And though there is not much outward semblance between us, I wonder if we share the same insides; that is, I wonder if I will die like she did–spontaneously, unexpectedly, relatively young–though I’m not really sure what the cause of death was. The autopsy suggests she died as the result of blunt force injuries from when her car wrecked, but something was happening to her before the wreck, and therein lies the mystery. Surely they would have found something obvious like an aortic aneurysm, blood clot, or heart attack while they tested and scanned her body for hours in ICU, but their tests revealed nothing behind the massive amounts of bleeding and cardiac arrest.
Not too long ago my dad came to visit for the day and we decided to have a picnic at the nearby lake. He sat at the kitchen table while I made a BLT for each of us.
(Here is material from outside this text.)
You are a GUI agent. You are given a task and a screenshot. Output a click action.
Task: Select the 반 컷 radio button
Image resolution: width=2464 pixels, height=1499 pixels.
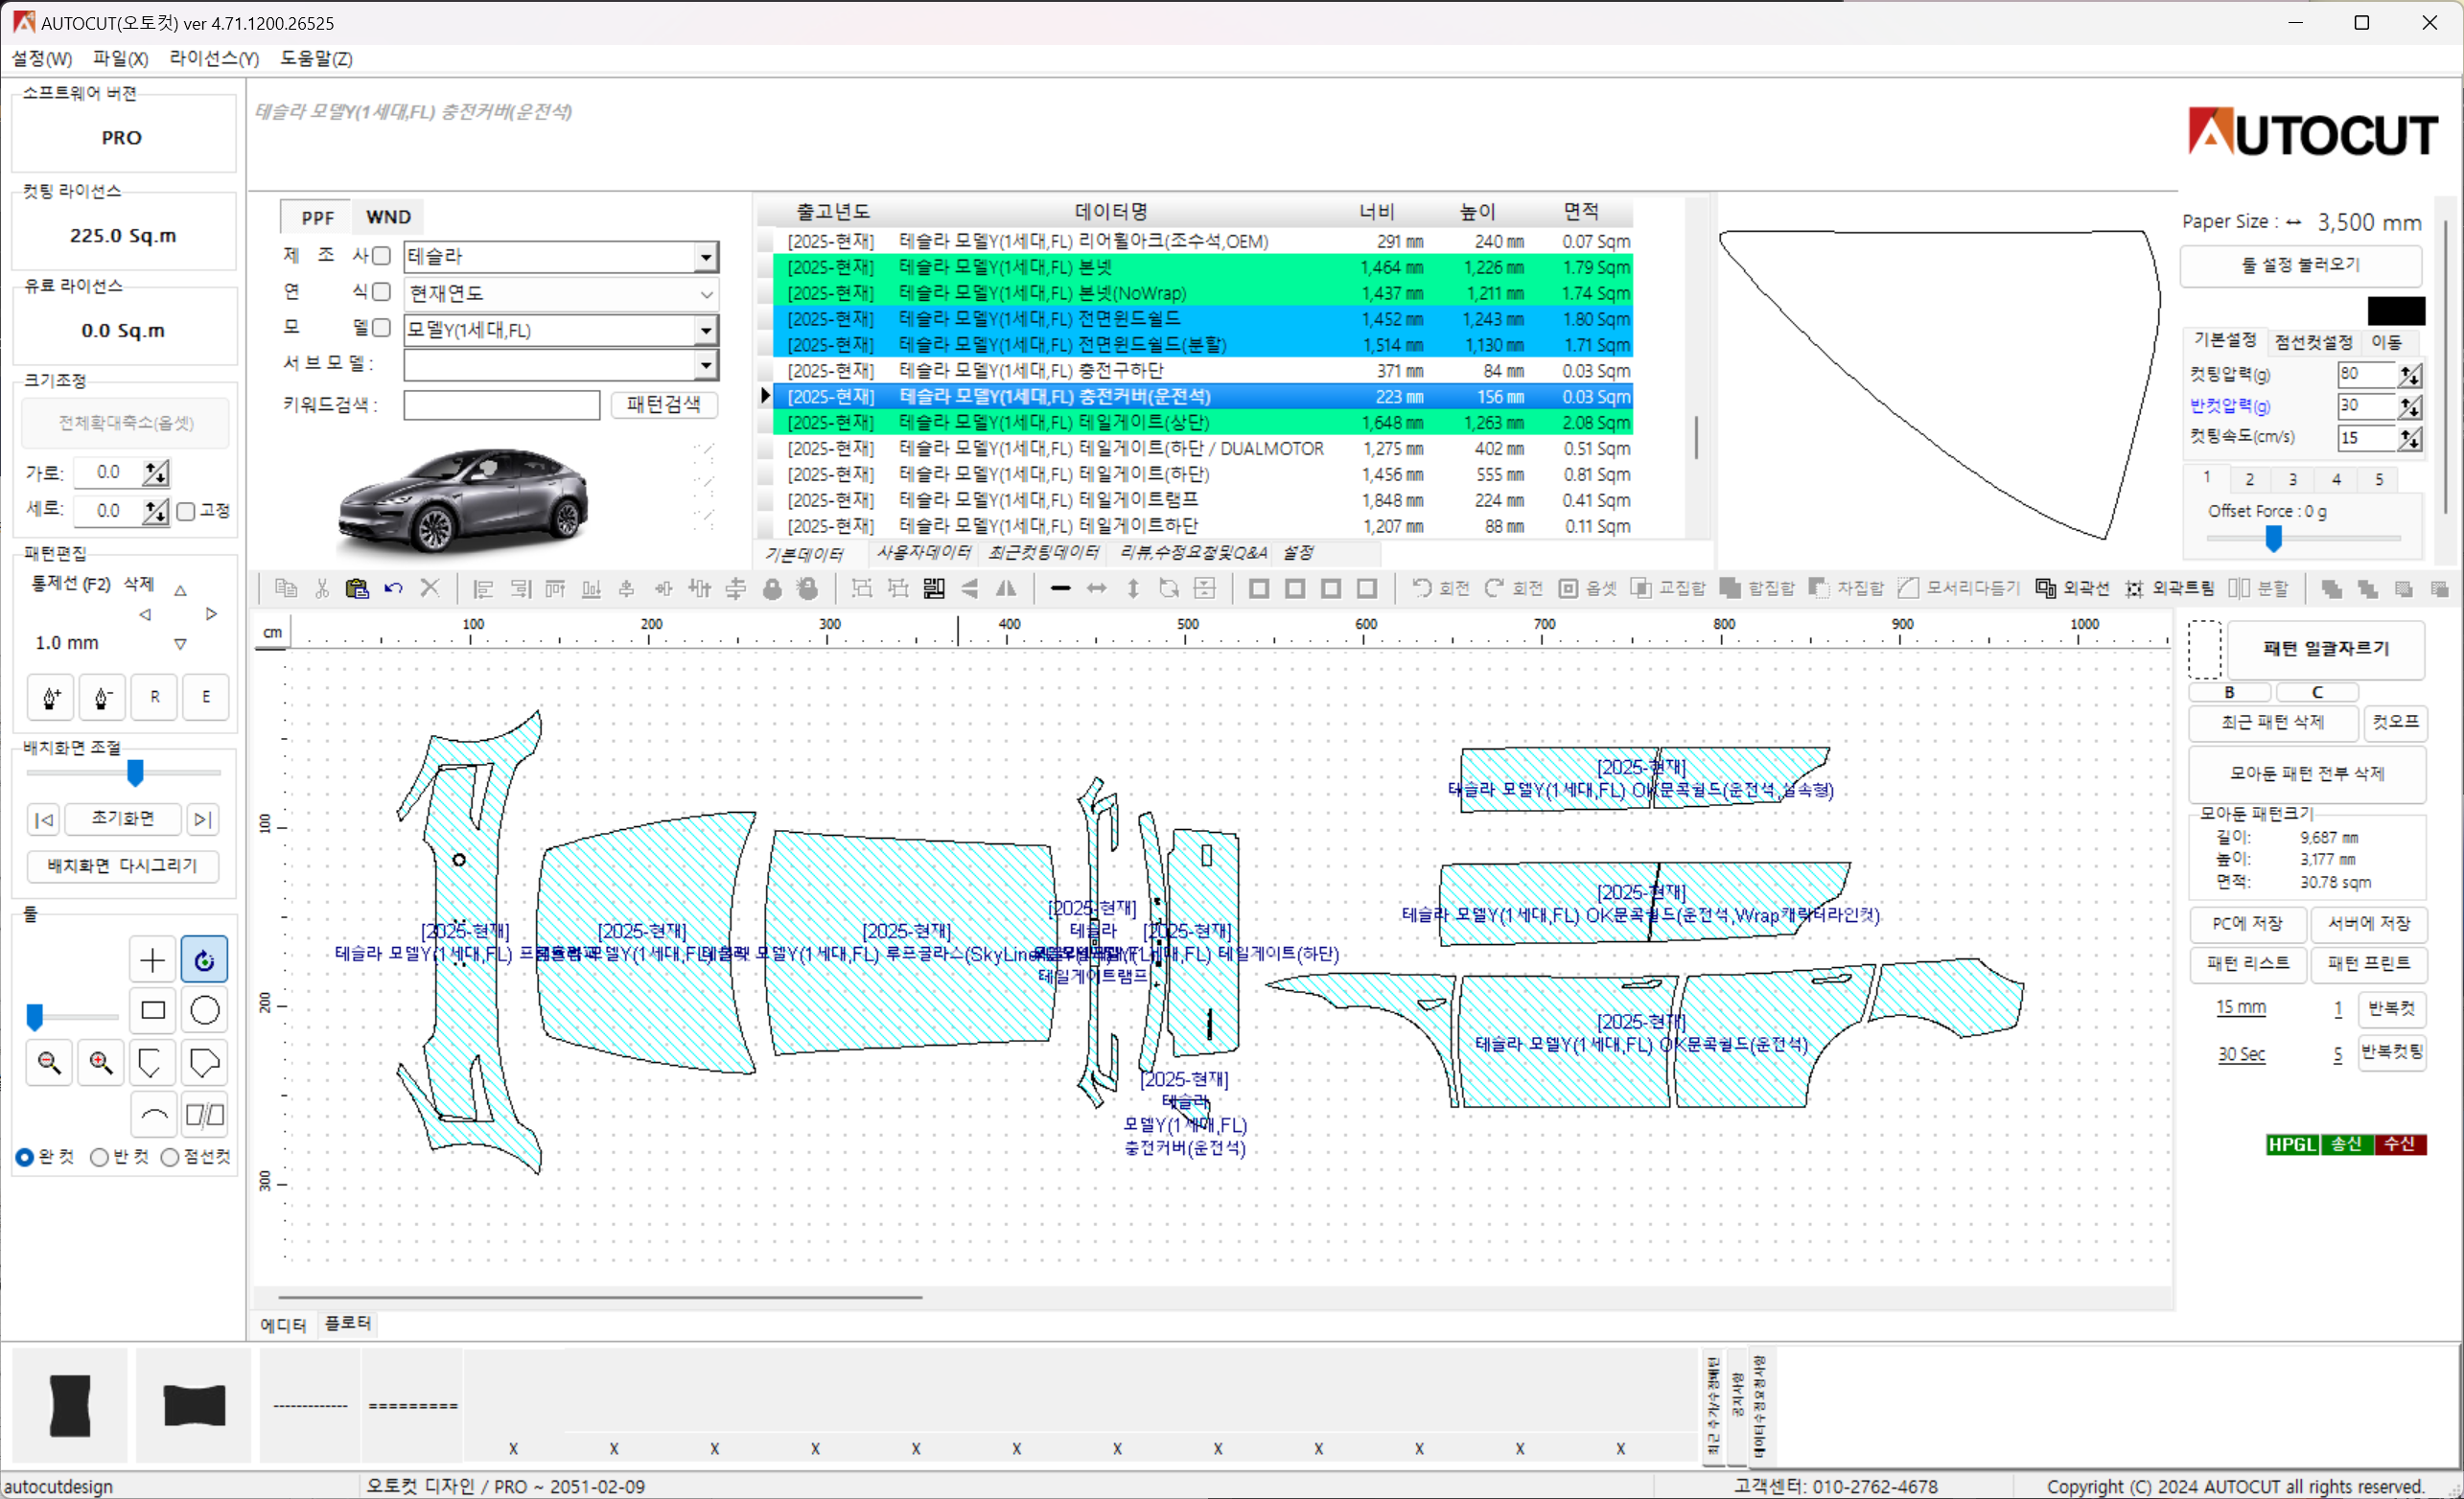tap(99, 1158)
I toasted the bread and spread the requested condiments, sliced the tomatoes and arranged them evenly on each sandwich, followed by salt and pepper, then a layer of spinach and bacon before finishing up.
“You make sandwiches like your mom,” he said, and I knew exactly what he meant. I saw her standing in the kitchen, summertime, showing off those pretty legs, neatly layering lettuce and tomato, shaking the salt and pepper, every bite just right.
“With care?” I replied.
“Yes, with care.”
You may not be able to see that I am my mother’s daughter when you look at pictures of us. It may be that I only hold the nuture traits and not the nature ones. I may or may not have her insides (dad, I promise I’ll get a thorough testing by the time I’m 40). But, I do have these crooked bottom teeth, physical evidence that I am her daughter, and I make sandwiches with care.